No, it's not ideal but the kids have learned to be careful. Your DP is being very precious and very unreasonable dictating how his parents should have their garden.

fraggletits · 05/05/2009 14:05

Allfalldown - (apt name) - that is also my point. Far better to teach the kids to be careful out there than to try and remove risk.

Strange because he's not one of these fathers who wraps his kids up in cotton wool in any other way.

I think it's something more than just the state of their garden. I think there's tension there about something, could be a whole host of things who knows!

OP posts:
mumeeee · 05/05/2009 15:20

He is unreasonable. It's thier Garden and he can't expect them to childproof everything.

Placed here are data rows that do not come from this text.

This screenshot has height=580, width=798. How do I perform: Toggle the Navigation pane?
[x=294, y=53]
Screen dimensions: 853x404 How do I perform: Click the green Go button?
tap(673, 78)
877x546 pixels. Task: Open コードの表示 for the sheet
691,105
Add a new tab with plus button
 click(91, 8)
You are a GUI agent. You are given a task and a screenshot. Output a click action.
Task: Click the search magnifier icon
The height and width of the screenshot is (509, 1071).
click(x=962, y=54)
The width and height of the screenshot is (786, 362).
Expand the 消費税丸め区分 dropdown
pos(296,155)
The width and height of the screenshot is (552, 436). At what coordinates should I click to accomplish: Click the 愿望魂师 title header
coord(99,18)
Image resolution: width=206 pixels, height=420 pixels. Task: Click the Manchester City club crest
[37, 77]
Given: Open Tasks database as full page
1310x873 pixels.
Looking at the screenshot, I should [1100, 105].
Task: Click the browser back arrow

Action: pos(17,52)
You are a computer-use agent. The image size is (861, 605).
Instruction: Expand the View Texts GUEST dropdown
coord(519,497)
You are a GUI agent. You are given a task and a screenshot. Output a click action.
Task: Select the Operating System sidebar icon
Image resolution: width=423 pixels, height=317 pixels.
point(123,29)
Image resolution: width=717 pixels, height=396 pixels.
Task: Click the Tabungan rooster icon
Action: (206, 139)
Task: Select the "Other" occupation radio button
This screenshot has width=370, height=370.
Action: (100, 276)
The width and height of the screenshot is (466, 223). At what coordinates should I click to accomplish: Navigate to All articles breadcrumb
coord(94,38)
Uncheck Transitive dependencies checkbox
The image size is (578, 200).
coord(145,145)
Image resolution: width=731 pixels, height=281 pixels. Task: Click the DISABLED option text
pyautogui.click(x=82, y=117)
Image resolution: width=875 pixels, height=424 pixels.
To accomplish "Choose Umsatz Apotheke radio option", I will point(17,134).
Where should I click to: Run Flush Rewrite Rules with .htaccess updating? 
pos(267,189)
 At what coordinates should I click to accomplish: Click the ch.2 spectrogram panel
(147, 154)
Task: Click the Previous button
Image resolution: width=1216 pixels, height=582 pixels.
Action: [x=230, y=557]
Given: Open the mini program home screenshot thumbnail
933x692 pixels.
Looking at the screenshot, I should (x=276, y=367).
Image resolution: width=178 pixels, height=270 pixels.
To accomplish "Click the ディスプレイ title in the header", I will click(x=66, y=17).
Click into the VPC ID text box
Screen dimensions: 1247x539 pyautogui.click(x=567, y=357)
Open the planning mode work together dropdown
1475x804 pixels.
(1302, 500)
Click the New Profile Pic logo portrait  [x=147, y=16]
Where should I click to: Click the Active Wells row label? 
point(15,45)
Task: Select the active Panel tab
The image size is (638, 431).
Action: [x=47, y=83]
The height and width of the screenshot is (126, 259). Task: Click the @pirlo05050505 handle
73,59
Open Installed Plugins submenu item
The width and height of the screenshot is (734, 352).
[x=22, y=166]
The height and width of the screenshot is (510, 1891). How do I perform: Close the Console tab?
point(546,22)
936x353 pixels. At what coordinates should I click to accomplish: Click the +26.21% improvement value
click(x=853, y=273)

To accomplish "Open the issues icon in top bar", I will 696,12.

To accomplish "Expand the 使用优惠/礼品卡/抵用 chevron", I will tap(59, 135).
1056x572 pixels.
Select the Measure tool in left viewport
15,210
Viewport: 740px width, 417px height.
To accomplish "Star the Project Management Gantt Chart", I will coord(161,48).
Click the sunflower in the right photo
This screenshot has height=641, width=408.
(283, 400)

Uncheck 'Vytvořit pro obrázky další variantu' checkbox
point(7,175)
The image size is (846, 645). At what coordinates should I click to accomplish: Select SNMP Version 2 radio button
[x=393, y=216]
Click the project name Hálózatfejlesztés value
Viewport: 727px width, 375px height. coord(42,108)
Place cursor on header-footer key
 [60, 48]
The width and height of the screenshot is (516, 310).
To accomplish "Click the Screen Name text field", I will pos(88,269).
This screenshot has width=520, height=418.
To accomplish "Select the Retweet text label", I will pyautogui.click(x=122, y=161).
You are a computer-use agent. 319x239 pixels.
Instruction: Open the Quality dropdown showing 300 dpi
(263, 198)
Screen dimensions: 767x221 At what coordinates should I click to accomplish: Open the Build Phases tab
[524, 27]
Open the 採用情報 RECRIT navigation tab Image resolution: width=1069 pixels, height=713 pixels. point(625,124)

OrmIrian · 05/05/2009 15:24

Yes he is.

And I'd put money on the DC not hurting themselves unless he follows them around wincing and worrying over every move .

screamingabdab · 05/05/2009 17:26

fraggletits I would think you must be right - maybe this is not JUST about the garden. There must be other "ishoos" between DH and his parents.

scarrow · 02/06/2009 19:32

If they want to see their garandchildren at their house I think they should make some effort to make it child safe. If they don't I wouldn't take their garandkids there. Make it their choice.

posieparker · 02/06/2009 19:35

I would have to watch my dcs at that age regardless of the garden they were in. I may decline invitations to my parents house on playing in the garden days if their garden was a potential death trap.